Am I the disney parent?(5 Posts)
High school is a good time to drop babying but he'll always be your first concern and doing nice things for him won't make you a Disney parent. Equally he might save you the bother of doing something he can do for himself or recognise when you and/or DP need a hand with a chore.
A Disney parent never corrects behaviour and indulges through spending or excessive leniency, to my way of thinking.
Between the pair of you the DCs will surely pick up a notion of what's tolerable and which lines not to cross. If they are canny they will all know whose buttons to press and whose not to. If you're all under one roof the trick will be to convince them all the two adults present a united front.
I would say he's not being Disney parented, but he is being babied IMO - I expected a lot more of my 10 ten old DD - who was not only preparing her own breakfast, but making her own packed lunch for school, ironing her clothes (with supervision) and other daily household chores at that age. She cooked the occasional meal at that age too, and does it regularly now she's 12.
DSS doesn't do nearly so much (hes 10) he's here one week in three, babied by his mum, so behaves in a fairly incapable way here, unfortunately.
I don't think the things you describe is Disney parenting at all.
My DS is 10 and I probably do things for him that he could easily do himself - this is more out of habit than anything else. He does a few chores about the house but I do pick up after him too much, but he's my youngest and I admit I baby him a bit
He is a normal 10 year old boy though. Lazy at times a bit cheeky at times but he knows where the boundaries lie and how he is expected to behave and the consequences of bad behaviour.
IMO kids who are 'Disney' parented have no boundaries or consequences for bad behaviour and therefore have little or no respect for others.
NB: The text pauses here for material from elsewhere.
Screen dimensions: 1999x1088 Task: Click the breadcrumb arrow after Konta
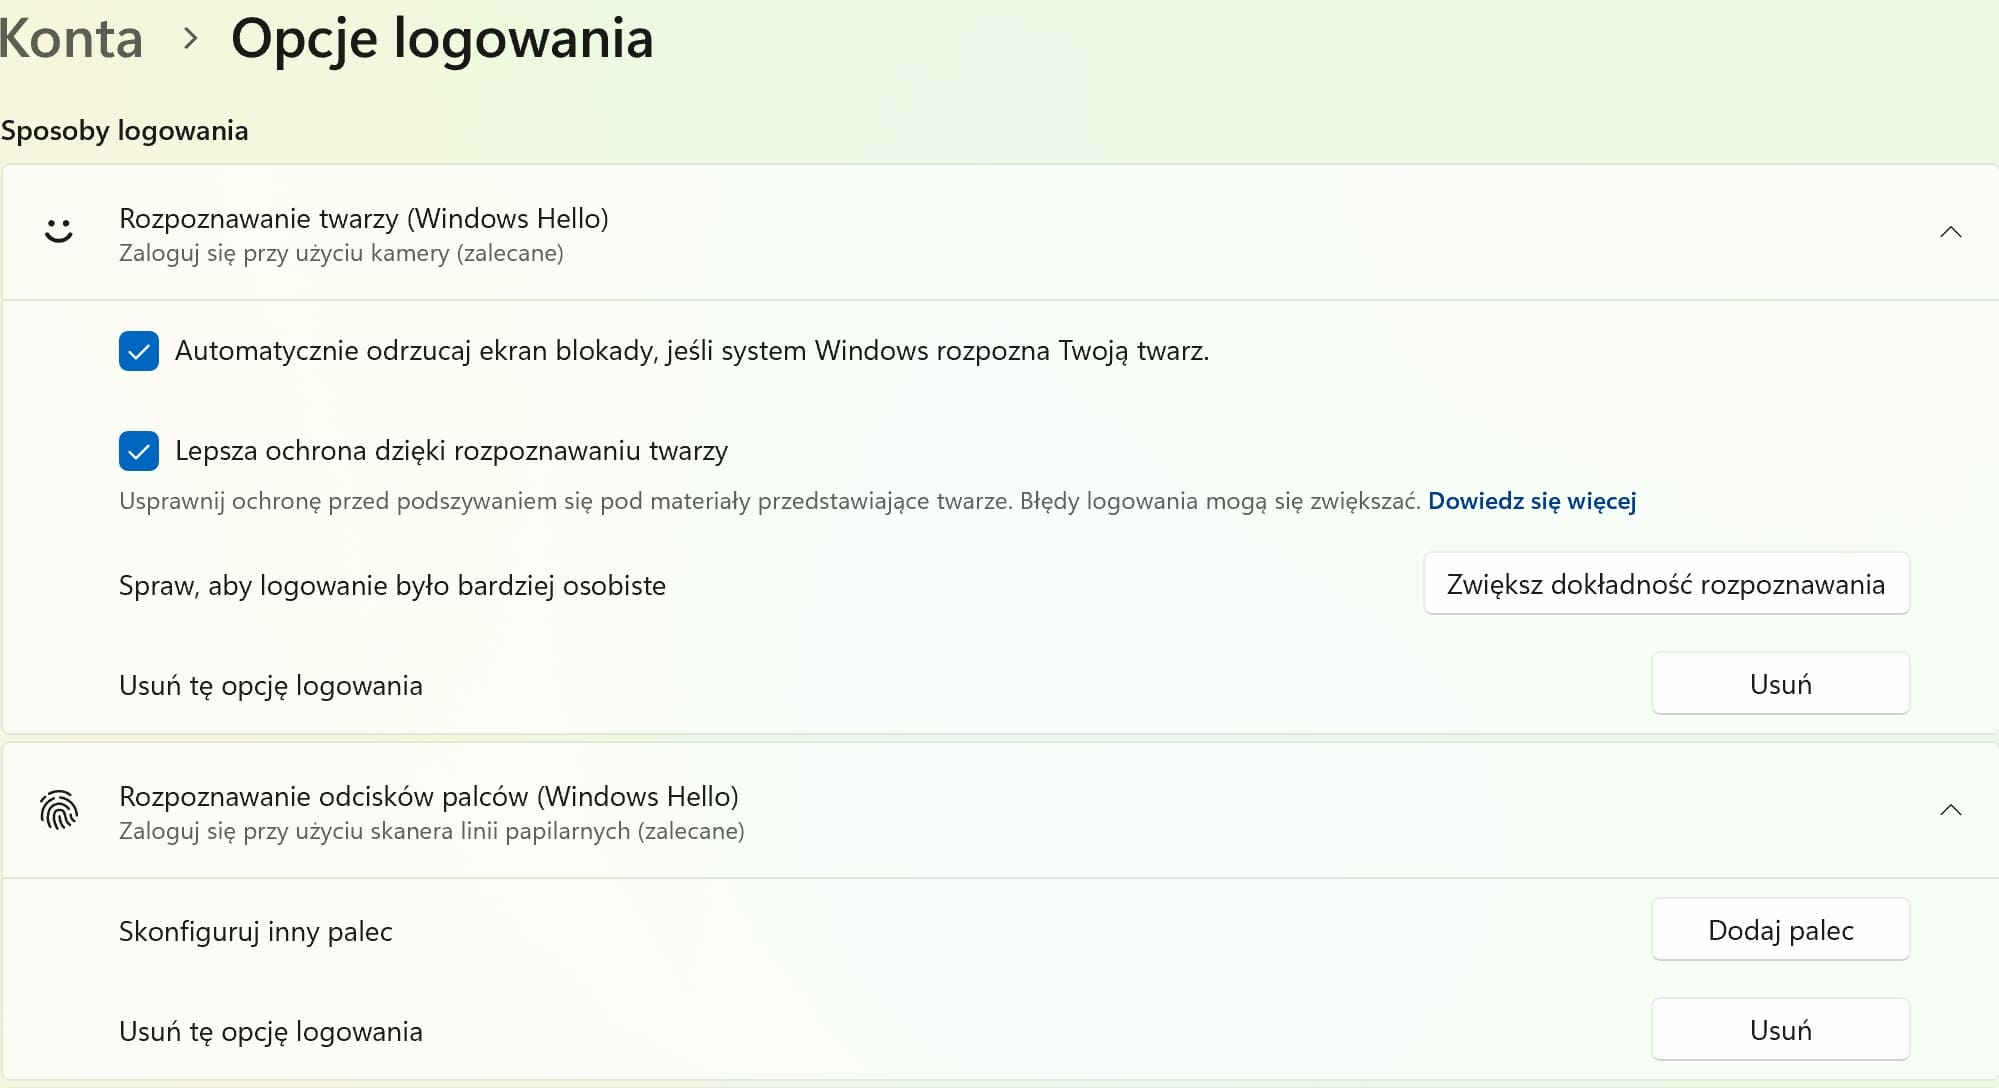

That's the difference.
Well, I do think it is quite hard for any parent to take an objective view of how they parent, and even harder for Disney parents, since part of the 'disorder' (for lack of a better word!) seems to be an inability to rationally judge one's actions! So, take any responses you get here with a grain of salt. It is also often more about how things are done than the things themselves, if that makes any sense. Could it be that your DH is bothered by the assumption that you will do for DS, by the pattern of behaviour rather than each individual thing in itself? How often do you say no to DS, or tell him to wait, or get him to chip in versus being waited upon?
Do all the kids live with you part or full time? What are the ages? Are there house rules, or just separate rules for each?
What are your DH's actual complaints? There must be more going on here than just breakfast and an occasional cup of tea, surely?
As for specific expectations, OK, here is my personal view.
Breakfast. For a ten-year-old, I'd expect him to get himself a bowl of cereal or make toast for himself on the mornings in the holidays. I would not expect him to do more than that. If a school morning, I'd probably lend some assistance, but would expect him to be doing it with me - not me doing it for him. We only do cooked breakfasts (brunch, really) on the occasional weekend in our house, and I prepare that for everyone.
Tea. At ten? I'd still do it. But I wonder if your DS acts the way my DSD did (and has barely stopped doing, at 18) about hers - ordering DH about, expecting him to drop what he was doing the minute she wanted tea/water/food, using it as a tactic to interrupt us when we were talking or watching a film. And I'd be sure I was showing him how, so that in a couple of years, he could be making tea for others as well as himself.
Cold drinks? No, a ten year old can get those himself.
Chores. I think a ten-year-old should have some age-appropriate jobs around the house (you say yours does, right? Does your DH think they aren't enough? Do his kids have them?) and there should be some kind of consequence if they aren't done and done reasonably well/timely.
Coming when called. I'd be surprised if there are many ten year olds who don't dawdle when called. But if it were more than this - like just ignoring me when I spoke, altogether, or needing to be called a dozen times (rather than, say, 2), or a disrespectful attitude, I would not be satisfied with that.
It is certainly true that people care about very different things.
Or have me and my partner got different ideas of whats important in parenting? I've been told my Ds (10) wraps me round his little finger, ie, I still make him breakfast/ drinks with tea, he does a few jobs round the house, doesn't come straight away when I call him - its always in a min! However, if he is told not to do something he doesn't do it. He has been brought up to not use bad language, fight, respect and not offend people and not ask for things/money. If any of these happen I tell him off.
My partner's kids use not very nice language (this is challenged by him) if they're told not to do something they still do (usually not followed through) ask for money/stuff. However they are a lot more self sufficient, ie, making their own breakfast.
Am I disney and pandering to my DS or am I just mothering?